**FRAGMENT TEKSTU:**
Skakanie w kałużach – zabawa i… trening dla dziecka!
Spis treści:
Symbol beztroski, czyli skakanie po kałużach
„Uważaj, bo się pomoczysz”, „Nie wchodź do wody”, „Przestań chlapać” – słyszymy często, gdy w deszczowy dzień spotykamy mamę na spacerze z dzieckiem. A szkoda, ponieważ skakanie po kałużach to świetna i zupełnie nieszkodliwa zabawa. Bo co jest złego w sensorycznym doświadczaniu świata? Zwłaszcza że nie wiąże się z żadnym ryzykiem?
Skakanie po kałużach to dla dziecka wielka, niecodzienna frajda. W domu czy w przedszkolu, czyli tam, gdzie dzieci spędzają najwięcej czasu, maluchy nie mają okazji bawić się w wodzie. Podwórko, chodnik czy droga pokryte kałużami to najlepszy plac zabaw. Dla małego dziecka zwykłe kałuże to małe jeziorka, a jeśli jest w nich błoto… to już pełnia szczęścia!
Czy pozwolić dziecku na skakanie w kałużach
Na pytanie, czy pozwolić dziecku na skakanie w kałużach, odpowiedź jest tylko jedna: tak, tak, tak! Oczywiście pod warunkiem, że dziecko nie jest przeziębione, a na dworze nie jest bardzo zimno. W takich okolicznościach lepiej zostać w domu. Jednak jeśli maluch jest zdrowy, a na dworze po deszczu jest mnóstwo wody, warto to wykorzystać i uczynić z tych naturalnych warunków miejsce do zabawy.

**PODANE INFORMACJE:**
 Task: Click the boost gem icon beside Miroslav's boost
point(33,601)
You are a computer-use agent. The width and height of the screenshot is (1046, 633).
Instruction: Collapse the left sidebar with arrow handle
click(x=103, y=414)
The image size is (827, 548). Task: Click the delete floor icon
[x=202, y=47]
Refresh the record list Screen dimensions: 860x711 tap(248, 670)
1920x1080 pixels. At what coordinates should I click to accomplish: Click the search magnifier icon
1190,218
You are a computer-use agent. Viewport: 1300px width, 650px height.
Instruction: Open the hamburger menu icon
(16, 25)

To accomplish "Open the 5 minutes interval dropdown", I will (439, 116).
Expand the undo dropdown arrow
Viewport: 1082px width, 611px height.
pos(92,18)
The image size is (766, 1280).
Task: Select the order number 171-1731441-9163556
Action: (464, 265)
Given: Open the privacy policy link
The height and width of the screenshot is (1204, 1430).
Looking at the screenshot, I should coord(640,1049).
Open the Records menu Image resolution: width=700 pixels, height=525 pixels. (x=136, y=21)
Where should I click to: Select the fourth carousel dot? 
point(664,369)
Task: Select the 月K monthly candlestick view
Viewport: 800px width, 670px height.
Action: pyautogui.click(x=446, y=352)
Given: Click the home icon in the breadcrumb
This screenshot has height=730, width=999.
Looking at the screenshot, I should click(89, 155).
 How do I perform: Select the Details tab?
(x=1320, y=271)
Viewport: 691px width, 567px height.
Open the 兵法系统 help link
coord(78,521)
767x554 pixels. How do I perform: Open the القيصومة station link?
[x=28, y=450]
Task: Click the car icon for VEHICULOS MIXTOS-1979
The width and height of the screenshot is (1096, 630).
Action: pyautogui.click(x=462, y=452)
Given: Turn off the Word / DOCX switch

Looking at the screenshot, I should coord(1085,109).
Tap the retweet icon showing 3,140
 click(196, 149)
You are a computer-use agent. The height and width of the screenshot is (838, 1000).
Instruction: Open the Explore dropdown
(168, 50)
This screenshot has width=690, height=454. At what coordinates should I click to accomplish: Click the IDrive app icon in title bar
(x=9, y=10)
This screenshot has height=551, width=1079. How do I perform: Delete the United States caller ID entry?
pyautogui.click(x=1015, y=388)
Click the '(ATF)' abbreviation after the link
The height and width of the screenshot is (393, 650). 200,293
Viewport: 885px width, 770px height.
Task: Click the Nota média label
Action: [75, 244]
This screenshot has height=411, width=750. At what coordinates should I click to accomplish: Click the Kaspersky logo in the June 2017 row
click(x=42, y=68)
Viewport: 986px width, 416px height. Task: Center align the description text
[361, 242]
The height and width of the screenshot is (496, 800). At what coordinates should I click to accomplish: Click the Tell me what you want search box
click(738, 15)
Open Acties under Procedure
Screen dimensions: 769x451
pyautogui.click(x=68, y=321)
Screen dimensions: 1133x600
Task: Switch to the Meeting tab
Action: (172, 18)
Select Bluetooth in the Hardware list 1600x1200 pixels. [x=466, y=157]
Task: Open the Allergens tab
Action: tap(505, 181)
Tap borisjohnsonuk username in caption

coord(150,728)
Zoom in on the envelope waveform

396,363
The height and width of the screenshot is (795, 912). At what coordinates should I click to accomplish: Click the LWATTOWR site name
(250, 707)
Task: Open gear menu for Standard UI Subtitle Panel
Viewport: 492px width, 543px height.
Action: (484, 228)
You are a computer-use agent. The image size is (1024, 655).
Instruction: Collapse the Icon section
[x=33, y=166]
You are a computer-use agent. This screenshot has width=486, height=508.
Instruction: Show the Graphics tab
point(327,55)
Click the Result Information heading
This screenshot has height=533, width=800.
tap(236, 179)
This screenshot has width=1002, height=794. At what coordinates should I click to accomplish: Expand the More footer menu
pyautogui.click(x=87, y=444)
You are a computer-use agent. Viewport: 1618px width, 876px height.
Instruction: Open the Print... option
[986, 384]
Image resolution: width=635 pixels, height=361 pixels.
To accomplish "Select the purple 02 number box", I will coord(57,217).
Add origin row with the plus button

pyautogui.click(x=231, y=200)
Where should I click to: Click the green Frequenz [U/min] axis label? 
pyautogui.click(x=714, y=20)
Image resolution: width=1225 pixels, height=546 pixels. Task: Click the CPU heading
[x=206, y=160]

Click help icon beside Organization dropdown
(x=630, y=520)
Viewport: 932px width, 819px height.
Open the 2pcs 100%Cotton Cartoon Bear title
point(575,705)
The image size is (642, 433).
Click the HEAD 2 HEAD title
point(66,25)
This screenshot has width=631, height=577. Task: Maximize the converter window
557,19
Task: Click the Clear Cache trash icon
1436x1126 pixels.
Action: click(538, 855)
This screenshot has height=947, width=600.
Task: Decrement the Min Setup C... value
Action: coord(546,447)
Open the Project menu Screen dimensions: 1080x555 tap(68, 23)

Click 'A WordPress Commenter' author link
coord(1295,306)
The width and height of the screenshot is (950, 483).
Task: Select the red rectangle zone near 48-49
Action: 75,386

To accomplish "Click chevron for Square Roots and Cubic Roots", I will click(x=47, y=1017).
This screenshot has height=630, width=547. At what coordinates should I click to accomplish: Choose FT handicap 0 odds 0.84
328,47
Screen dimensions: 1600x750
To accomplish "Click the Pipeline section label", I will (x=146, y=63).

**ZADANIA:**
1. Pod jakim warunkiem tekst o skakaniu w kałużach radzi pozwolić dziecku na tę zabawę?
2. Kontynuuj tekst o skakaniu w kałużach, zaczynając od miejsca po jego ostatnim zdaniu.
Wpisy to osobny materiał, niezależny od tekstu.

**ODPOWIEDZI:**
1. Pod warunkiem, że dziecko nie jest przeziębione, a na dworze nie jest bardzo zimno.

2.
Jak przygotować dziecko na skakanie po kałużach
Wielu rodziców ma obiekcje i obawy, że dziecko się przeziębi, pomoczy ubranie lub ubrudzi je tak, że nie będzie się nadawało do użytku. Jednak, jak to mówią Skandynawowie, nie ma złej pogody, jest tylko nieodpowiednie ubranie.
Przygotujmy zatem dziecko na skakanie w kałużach – jeśli jest ciepło, wystarczą sandałki z tworzywa lub klapki basenowe i do tego krótkie spodenki, które nadają się już tylko „na podwórko”. Jeśli skakanie w kałużach to rozrywka jesienna, warto wybrać porządne kalosze i odzież nieprzemakalną. Obecnie na rynku dostępne są komplety i kombinezony odporne na wodę, zabrudzenia i chroniące przed chłodem. Z takim wyposażeniem dziecko będzie całkowicie bezpieczne.
Maluchy mogą mieć pomysł, by zdjąć buty w kałuży lub pić z niej wodę – to raczej odradzajmy dzieciom. Jednak cała reszta aktywności jest wskazana.
Polecamy
Brudne dziecko to szczęśliwe dziecko – dlaczego warto pozwolić dziecku się brudzić?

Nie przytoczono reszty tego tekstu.